DATA TO EXAMINE:
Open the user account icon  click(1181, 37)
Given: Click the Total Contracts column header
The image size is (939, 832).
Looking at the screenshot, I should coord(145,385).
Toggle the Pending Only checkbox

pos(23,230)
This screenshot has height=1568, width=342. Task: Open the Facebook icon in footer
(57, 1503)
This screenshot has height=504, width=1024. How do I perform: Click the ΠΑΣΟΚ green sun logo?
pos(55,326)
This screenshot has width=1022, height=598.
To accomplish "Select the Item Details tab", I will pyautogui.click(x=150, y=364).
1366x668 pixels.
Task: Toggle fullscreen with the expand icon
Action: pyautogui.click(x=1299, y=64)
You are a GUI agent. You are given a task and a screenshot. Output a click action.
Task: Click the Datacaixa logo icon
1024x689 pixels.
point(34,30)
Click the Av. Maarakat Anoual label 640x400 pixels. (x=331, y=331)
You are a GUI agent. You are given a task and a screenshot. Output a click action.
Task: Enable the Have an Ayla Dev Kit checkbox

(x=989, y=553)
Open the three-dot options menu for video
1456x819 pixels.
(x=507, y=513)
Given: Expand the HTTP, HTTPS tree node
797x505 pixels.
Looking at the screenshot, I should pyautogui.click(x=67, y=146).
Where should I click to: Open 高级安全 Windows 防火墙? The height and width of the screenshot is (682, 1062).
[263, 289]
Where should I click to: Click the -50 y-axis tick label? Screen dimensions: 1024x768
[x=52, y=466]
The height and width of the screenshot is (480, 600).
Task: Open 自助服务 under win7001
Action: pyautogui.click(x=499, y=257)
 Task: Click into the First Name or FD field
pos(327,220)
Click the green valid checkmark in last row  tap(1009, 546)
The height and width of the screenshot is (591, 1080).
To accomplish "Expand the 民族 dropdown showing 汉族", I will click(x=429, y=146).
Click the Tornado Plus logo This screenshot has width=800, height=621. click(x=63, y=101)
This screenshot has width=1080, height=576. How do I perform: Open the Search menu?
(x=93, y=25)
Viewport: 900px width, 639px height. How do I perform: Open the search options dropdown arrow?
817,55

TASK STATEMENT:
Including any blank lines, repeat the data exactly.

WORKED SOLUTION:
Open the user account icon  click(1181, 37)
Given: Click the Total Contracts column header
The image size is (939, 832).
Looking at the screenshot, I should coord(145,385).
Toggle the Pending Only checkbox

pos(23,230)
This screenshot has height=1568, width=342. Task: Open the Facebook icon in footer
(57, 1503)
This screenshot has height=504, width=1024. How do I perform: Click the ΠΑΣΟΚ green sun logo?
pos(55,326)
This screenshot has width=1022, height=598.
To accomplish "Select the Item Details tab", I will pyautogui.click(x=150, y=364).
1366x668 pixels.
Task: Toggle fullscreen with the expand icon
Action: pyautogui.click(x=1299, y=64)
You are a GUI agent. You are given a task and a screenshot. Output a click action.
Task: Click the Datacaixa logo icon
1024x689 pixels.
point(34,30)
Click the Av. Maarakat Anoual label 640x400 pixels. (x=331, y=331)
You are a GUI agent. You are given a task and a screenshot. Output a click action.
Task: Enable the Have an Ayla Dev Kit checkbox

(x=989, y=553)
Open the three-dot options menu for video
1456x819 pixels.
(x=507, y=513)
Given: Expand the HTTP, HTTPS tree node
797x505 pixels.
Looking at the screenshot, I should pyautogui.click(x=67, y=146).
Where should I click to: Open 高级安全 Windows 防火墙? The height and width of the screenshot is (682, 1062).
[263, 289]
Where should I click to: Click the -50 y-axis tick label? Screen dimensions: 1024x768
[x=52, y=466]
The height and width of the screenshot is (480, 600).
Task: Open 自助服务 under win7001
Action: pyautogui.click(x=499, y=257)
 Task: Click into the First Name or FD field
pos(327,220)
Click the green valid checkmark in last row  tap(1009, 546)
The height and width of the screenshot is (591, 1080).
To accomplish "Expand the 民族 dropdown showing 汉族", I will click(x=429, y=146).
Click the Tornado Plus logo This screenshot has width=800, height=621. click(x=63, y=101)
This screenshot has width=1080, height=576. How do I perform: Open the Search menu?
(x=93, y=25)
Viewport: 900px width, 639px height. How do I perform: Open the search options dropdown arrow?
817,55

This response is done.